The MCT diet can be provided as a tube feed if necessary but there is no complete product available as there is for the classic diet, so the prescription and preparation of such a feed will be more complicated; use of a classic ketogenic diet feed product will be preferable.
On commencing the MCT diet, the MCT oil or emulsion needs to be introduced much more slowly than long-chain fat (over about 5–10 days), as it may cause abdominal discomfort, vomiting, or diarrhea if introduced rapidly. During this introduction period the rest of the diet can be given as prescribed, but an extra meal may be needed to make up the energy while using less MCT. Once on the full diet, it must be followed just as strictly as the classic diet. Fine-tuning is usually needed to maximize benefit and tolerance. This is done by increasing or decreasing the MCT dose; the amount of long-chain fat can be adjusted to keep the same total energy from fat in the diet. If a higher level of ketosis is desired and an increased amount of MCT is not tolerated, the amount of carbohydrate in the diet can be reduced and long-chain fat increased to balance overall energy provision.
Discontinuing the MCT diet should be done in a stepwise process. The MCT is slowly reduced and the protein and carbohydrate increased.
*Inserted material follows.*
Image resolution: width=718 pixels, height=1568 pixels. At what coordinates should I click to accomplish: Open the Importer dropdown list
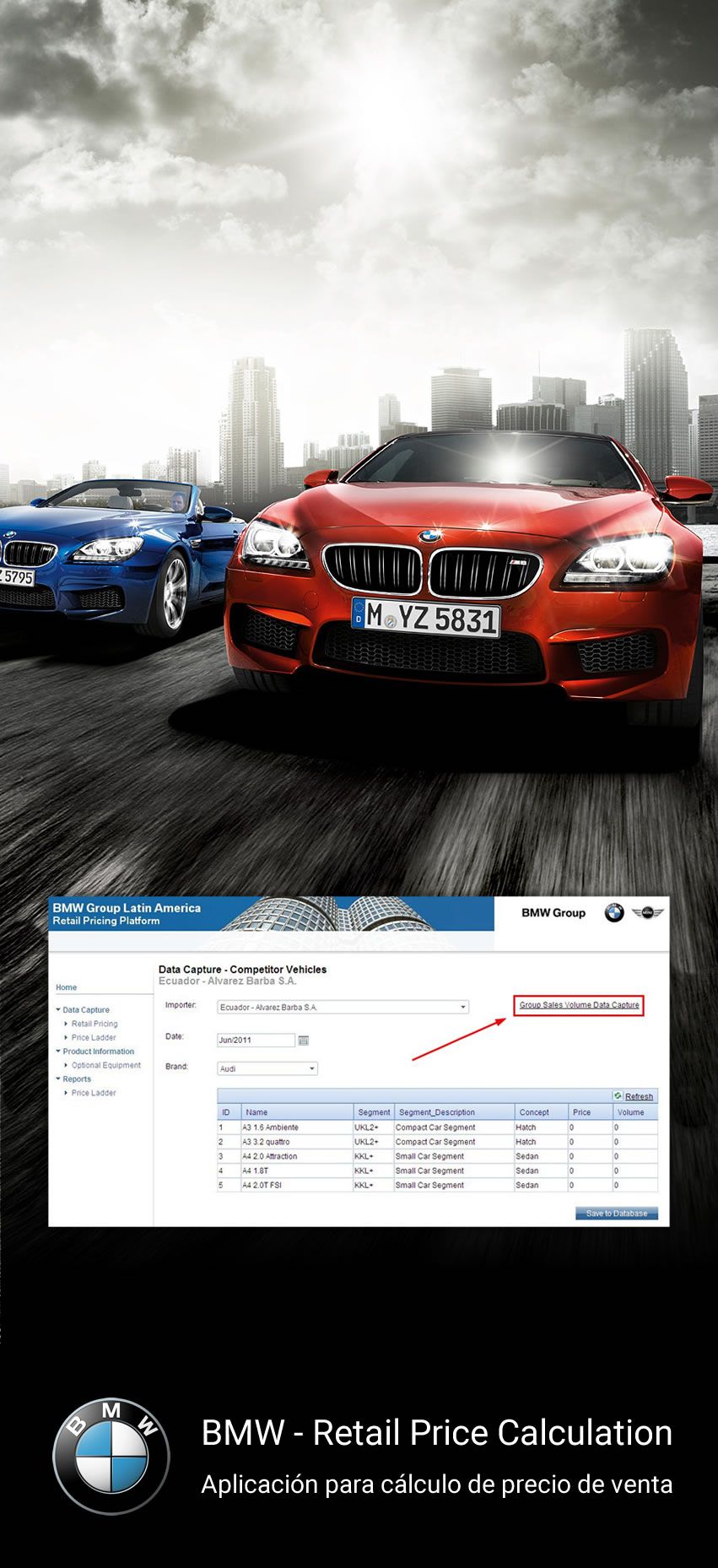tap(462, 1007)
However if the MCT diet works well, as with other ketogenic therapies, it is usually continued for at least 2 years.
In oil or emulsion form, MCT can also be used as a supplement to the classic ketogenic diet, both to increase ketosis and to help alleviate constipation. Swapping some of the fat allowance for a small dose of MCT can soften the stools and, in limited amounts, is usually well tolerated. In a similar way, MCT is increasingly being used to supplement the modified Atkins diet to boost ketone levels.